Penso di avere fatto delle riflessioni importanti. Un’altra cosa da dire è che la persona che cresce senza molta meritocrazia, ha problemi, specialmente nell’apparato pubblico. Il dirigente deve essere prodotto sia dall’Ufficio di presidenza, quando faremo la legge, sia dalla Giunta quando prende determinate decisioni, perché se c’ la possibilità del subordinato, del quadro, del dirigente verso il capo dipartimento di reagire dicendo “vado dal mio assessore”, si rende nullo tutto il lavoro. Qui vi sono una specie di “protettorati”: gli assessorati, il consigliere che protegge, dal dirigente alla più piccola pedina dello scacchiere, quindi il dipendente diventa intoccabile anche se è un quarto o quinto livello, perché magari ha una protezione alta. Ritengo che questo sia un fatto di mentalità che dobbiamo cercare di scalzare, altrimenti le leggi non vengono messe in pratica con una giusta mentalità.
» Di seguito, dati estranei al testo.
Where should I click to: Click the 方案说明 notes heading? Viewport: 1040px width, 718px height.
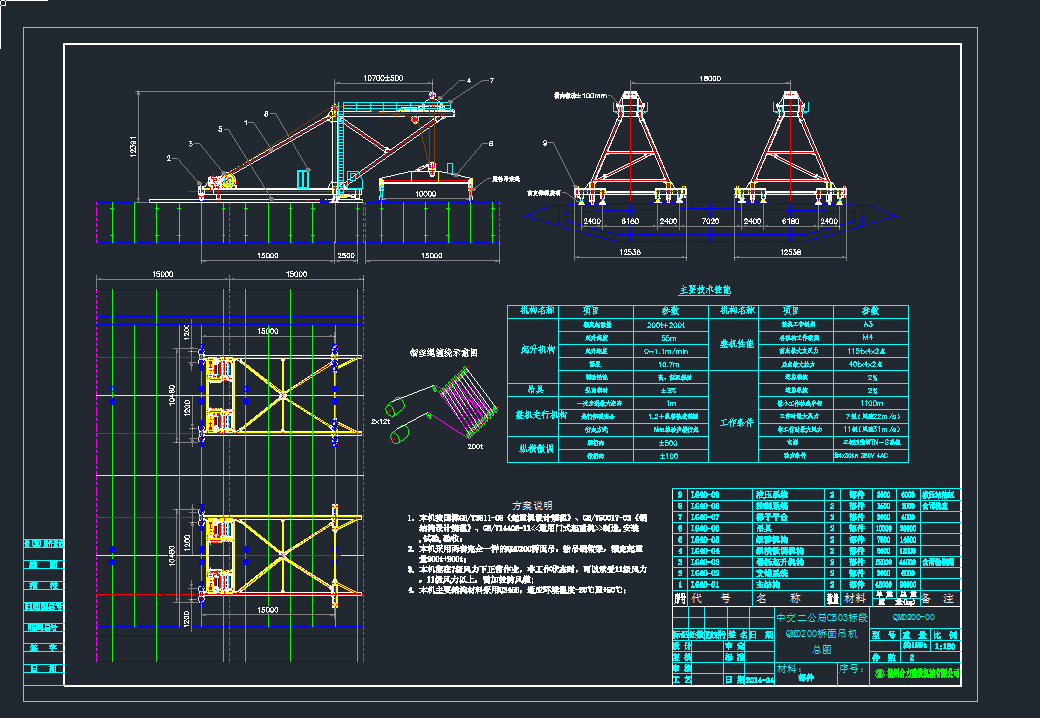[532, 505]
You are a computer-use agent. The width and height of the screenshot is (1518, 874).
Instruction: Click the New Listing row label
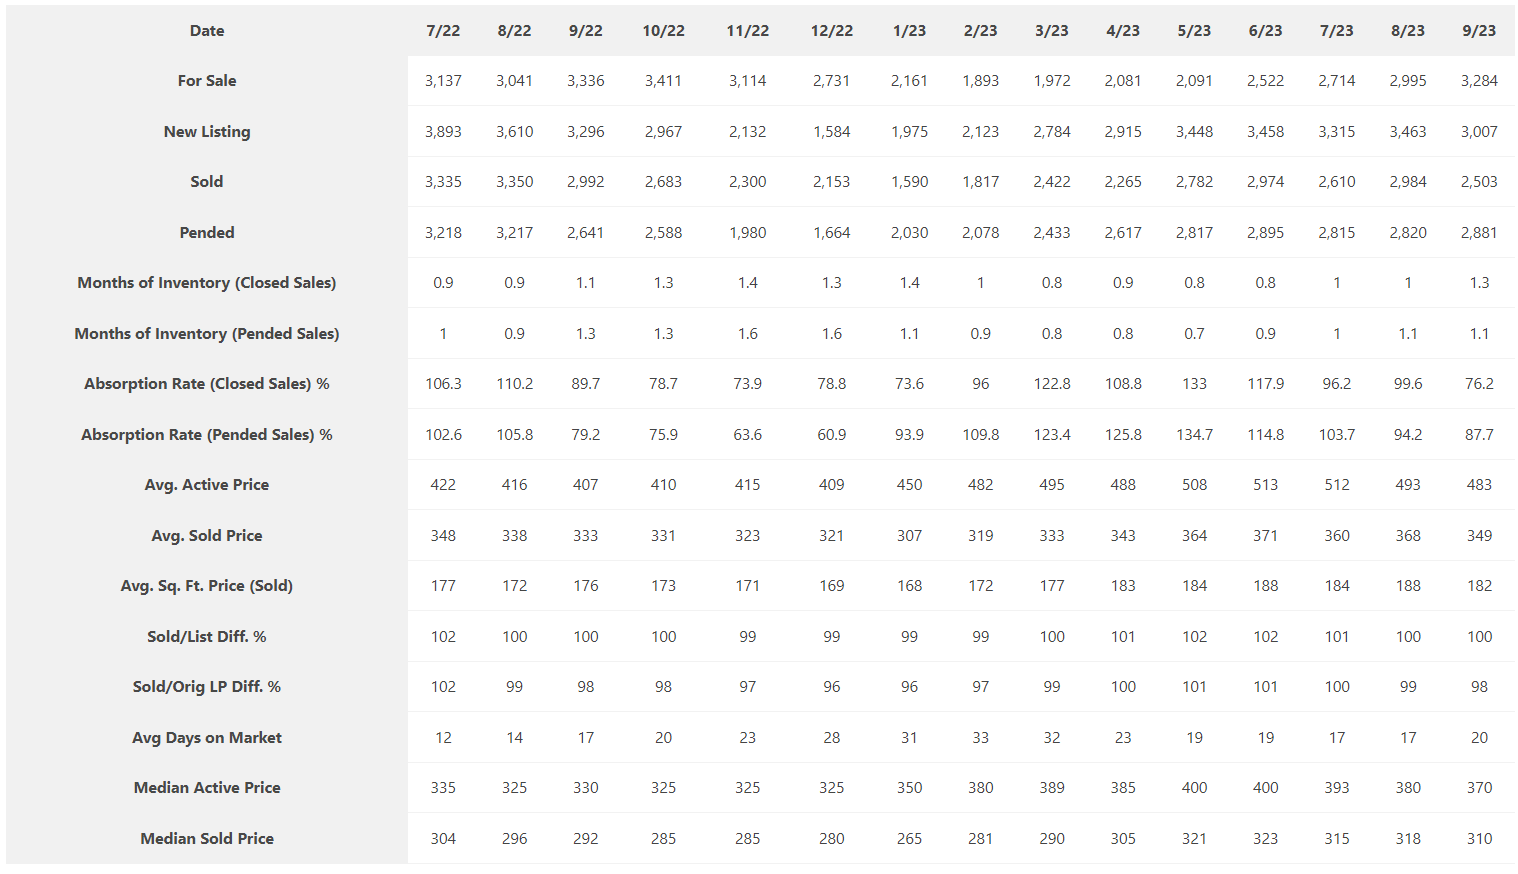tap(207, 132)
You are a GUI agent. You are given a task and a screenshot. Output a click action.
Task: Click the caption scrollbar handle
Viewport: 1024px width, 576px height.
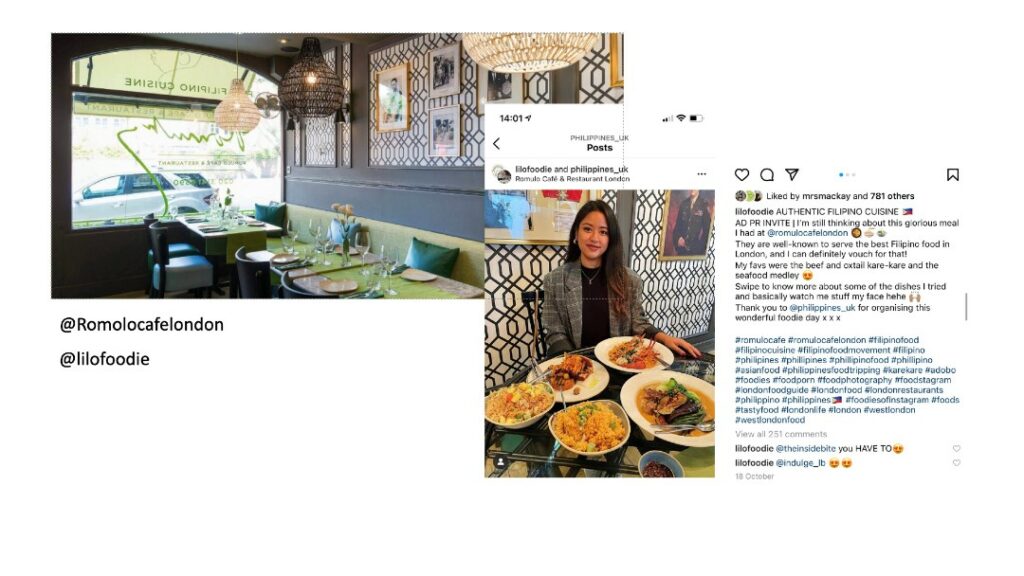tap(966, 306)
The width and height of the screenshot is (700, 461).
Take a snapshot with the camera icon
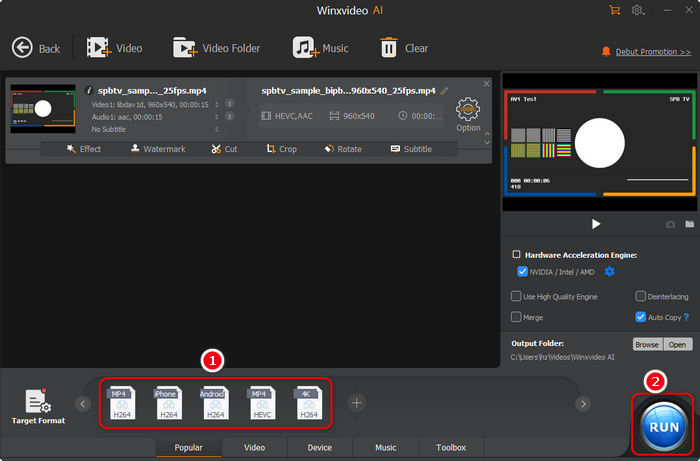pyautogui.click(x=670, y=224)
Cosa si evince dopo sei anni di esperienza? Che spesso il dirigente non esercita il suo potere sul subordinato, sul funzionario, perché non lo tocca, non dà gli input, non fa le riunioni di servizio che sono molto utili per organizzare il lavoro, lascia fare, lascia vivere.
Voglio portare questo tipo di contributo, perché ritengo che sia importante per un cambio di mentalità: quello che nessuno dice ma che tutti pensano. Il dirigente non deve essere solo una persona erudita, preparata, piena di nozioni giuridiche o di altro in altri settori, ma deve essere una persona che capisce le esigenze e sa gestire non con l’autoritarismo ma con l’autorevolezza che gli deriva dalla propria persona, dalla propria capacità e dalla propria preparazione. Deve essere il leader che può ordinare, può riprendere, può chiamare il proprio subordinato e dirgli “io ho questo obiettivo”. Ciò secondo me non succede in questa organizzazione, invece deve succedere, perché essere dirigente vuol dire avere la capacità di “gestire le risorse umane”, una brutta parola. Ho invece l’impressione che la gerarchia nel senso moderno del termine, cioè di lavoro di squadra in questa istituzione non esista, né per quanto riguarda il Consiglio né per quanto riguarda la Giunta, in molti settori.
Ecco il cambio di mentalità da fare da parte dei politici che devono cercare di far lavorare i dirigenti e da parte dei dirigenti che devono fare i dirigenti, devono cercare di adempiere alla loro funzione, perché quando si tratta di responsabilità a volte c’è una repulsione e uno scarico sulla delibera del politico, quando invece quando si tratta di giovamento, di stipendi o di premi uno si sente più dirigente, più a suo agio nel prendere i benefici di tutto ciò.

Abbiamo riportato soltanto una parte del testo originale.